PASSAGE —
──────

Despite the complete lack of activity Camberwick Green could afford to finance it's own army who lived in a fort on the outskirts of the town. Why anyone would want to attack this small and insignificant little town is a mystery. There were nine people in the army, Sergeant Grout, Captain Snort, a bugler and six privates. The unit gave the impression that they were token players rather than highly trained fighting machines. They spent a lot of time marching around and being inspected and no time fighting or shooting anything. It was probably just as well that Camberwick Green had no known enemies because the army did not seem to consist of the more intelligent members of the town. Considering that these people were in charge of rifles it was disturbing to see one private have difficulty distinguishing between his left and his right. If there ever had been an invasion by say, a couple of the less mobile members of Dad's Army, it is doubtful that they would manage to defend their position for any length of time. The closest they came to the heat of action was helping in the bakers.

The reasons that the relatively low population of Camberwick Green maintained such an inadequate battalion are debatable. The best theory currently available is that the army had been formed in order to maintain full employment in the town. The younger privates were probably paid at YTS wages while they older members were just topping off their pension and given somewhere to live. It was a glorified training scheme for those who'd failed to find work when they had left school.

This was the reason that they spent so little time preparing for invasion and devoted so much time assisting Farmer Bell and Murphy the Baker. They were gradually acquiring the skills which would help them in the real world. Meanwhile, they maintained self respect by regarding themselves as soldiers rather than society's failures. Deep down they must have been aware that, in the unlikely event that Trumpton's fire brigade did launch an attack, they would be of little use.

It is no obvious why the soldiers accepted their lot without complaint but what about the rest of the residents? Why did they accept their dull lives without rebelling? Why was everybody so happy?

──────

WORK INSTRUCTIONS —
(1) List every individual the essay on Camberwick Green's army refers to by name or title.
(2) Carry on the Camberwick Green essay past its final question, in the same voice.

DATASET EXCERPT —

──────

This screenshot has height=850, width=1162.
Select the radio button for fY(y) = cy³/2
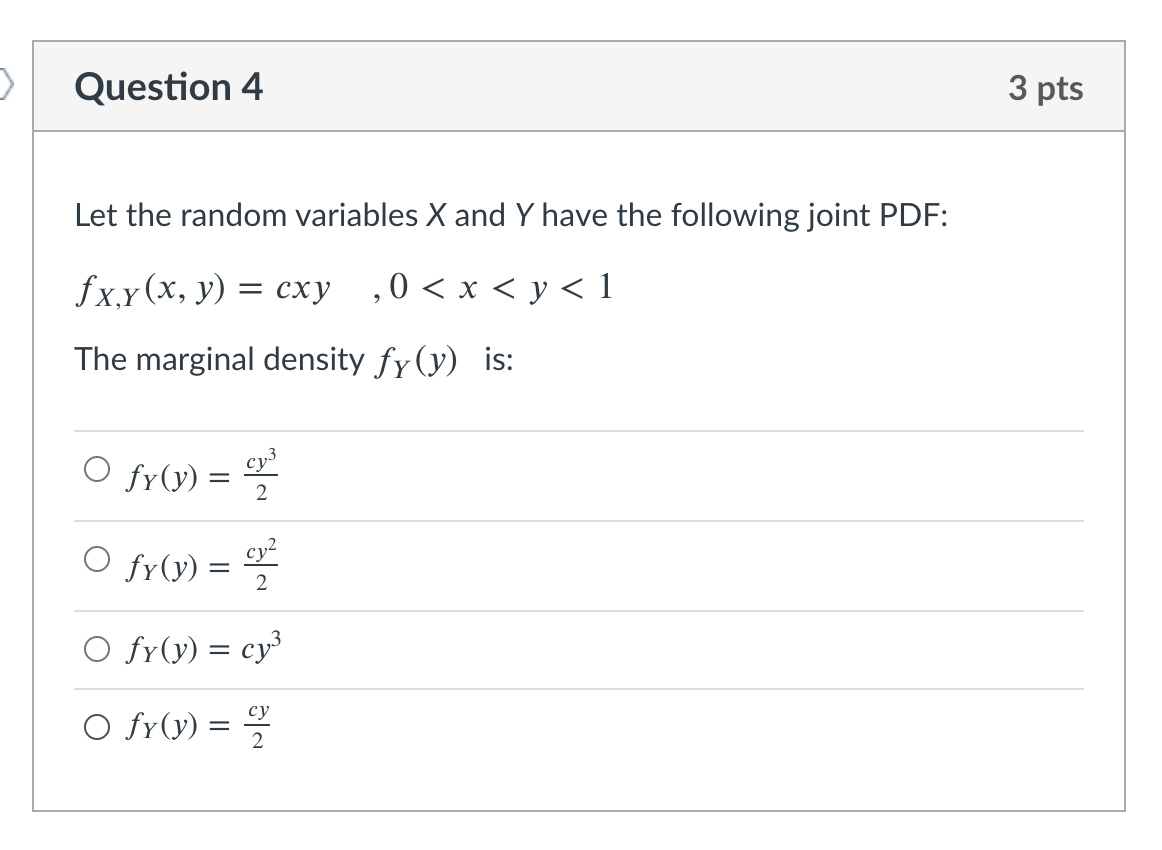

──────

RESULTS OF THE TASKS —
(1) Sergeant Grout, Captain Snort, Farmer Bell, Murphy the Baker

(2)
The answer was that they all had a secret to hide. Almost everybody of any worth had been in the musical box but no one told anyone else fearing ridicule. It must be difficult to forget the deafening music as they emerged and the strange booming voice talking to them. Remember, this was a town where nothing strange ever happens. A place where the Mrs Dingle closing the post office ten minutes early would create rumours which would spread like wild fire. Compared to life in a box another day of very little happening equated to another good day. Another twenty four hours to put it out of their memory and pretend it was all a dream.

The box also explained their behaviour towards fellow residents of the town. Imagine that someone revealed that they'd spent some time trapped in an imaginary box. they'd need all the friends they could get. This could inadvertently happen at any time so it was important to build bridges. This involved always being polite and friendly, helping people whenever possible and, most of all, not making any waves. If this involved not complaining about the rather high taxes needed to maintain an active fort so be it.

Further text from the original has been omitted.